Learning outcomes
ENVS 205 has six major learning outcomes. After completing this course, successful students should be able to:
- Provide a broad overview of key national and global environmental challenges.
- Demonstrate familiarity with key scientific principles and environmental concepts, models, trends, leaders, and proposed solutions.
- Articulate and demonstrate how to undertake a critical interdisciplinary academic analysis of environmental issues that shows an understanding of environmental issues as socioecological.
- Identify and explore their own and other people’s environmental understandings and behaviours.
- Articulate some of the challenges to achieving sustainability goals and possibilities for social innovation on environmental issues.
- Communicate clearly and in an effective academic manner, and document and reflect on their learning.
Outline
ENVS 205 consists of 11 units:
Unit 0: The Structure of the Course
Unit 1: Critically Examining Environmental Change
Unit 2: Science, Energy, and Matter
Unit 3: Ecosystems and Complex Systems
Unit 4: Forests and Forestry Management
Unit 5: Agriculture and Soils
Unit 6: Freshwater, Oceans, and Fisheries
Unit 7: Atmosphere, Ozone, and Climate Change
Unit 8: Minerals, Energy, Waste, and Pollution
Unit 9: Endangered Species and Conservation
Unit 10: Urban Areas and Transitions to Sustainability
Evaluation
To receive credit for ENVS 205, students must complete and submit all of the assignments and quizzes. They must achieve an overall grade of at least D (50 percent) for the course.
Students will be evaluated on their understanding of the concepts presented in the course and on their ability to apply those concepts. The final grade in the course will be based on the marks achieved for the following activities.
Activity | Weight |
Assignment 1: Critical Self-Reflection on Nature and Place | 15% |
Assignment 2: Research Skills for Environmental Analysis | 10% |
Assignment 3: Decoding Visual Media Representations of the Relationship between Humanity and the Rest of Nature in Popular Culture | 15% |
Assignment 4: A Concept Map of Key Socioecological Concepts and their Connections | 15% |
Assignment 5, Part A: Critical Social Innovation Analysis: Detailing the Innovation | 7% |
Assignment 5, Part B: Critical Social Innovation Analysis: Critical Analysis of a Proposed Solution to an Environmental Challenge | 18% |
Quiz 1 (Units 0–5) | 10% |
Quiz 2 (Units 6–10) | 10% |
Total | 100% |
To learn more about assignments and examinations, please refer to Athabasca University’s online Calendar.
Materials
Digital course materials
Links to the following course materials will be made available in the course:
Dearden, P., Mitchell, B., & O’Connell, E. (2020). Environmental change and challenge: A Canadian perspective (6th ed.). Oxford University Press.
Other Materials
All other materials are available online.
Challenge for credit
Overview
The challenge for credit process allows you to demonstrate that you have acquired a command of the general subject matter, knowledge, intellectual and/or other skills that would normally be found in a university-level course.

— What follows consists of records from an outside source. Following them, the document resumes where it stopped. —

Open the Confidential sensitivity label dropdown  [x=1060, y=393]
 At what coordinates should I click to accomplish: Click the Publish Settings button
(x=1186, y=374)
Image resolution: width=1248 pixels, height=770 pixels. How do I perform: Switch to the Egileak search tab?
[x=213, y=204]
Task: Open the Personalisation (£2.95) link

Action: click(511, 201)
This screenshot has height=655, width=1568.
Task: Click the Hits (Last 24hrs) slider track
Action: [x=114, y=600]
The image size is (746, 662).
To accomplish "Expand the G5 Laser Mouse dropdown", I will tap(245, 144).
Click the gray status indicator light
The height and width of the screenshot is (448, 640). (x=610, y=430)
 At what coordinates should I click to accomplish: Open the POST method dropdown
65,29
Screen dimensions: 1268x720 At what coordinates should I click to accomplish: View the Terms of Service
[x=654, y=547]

Full information about challenge for credit can be found in the Undergraduate Calendar.
Evaluation
The challenge assessment for ENVS 205 involves the production of a portfolio of evidence; that is, documentation of the work completed for this course and a reflective commentary that includes the Course Learning Outcomes Map. Students challenging the course must demonstrate a sufficient knowledge of the key concepts, approaches, and people related to key environmental challenges, as well as their ability to undertake critical, interdisciplinary environmental analysis.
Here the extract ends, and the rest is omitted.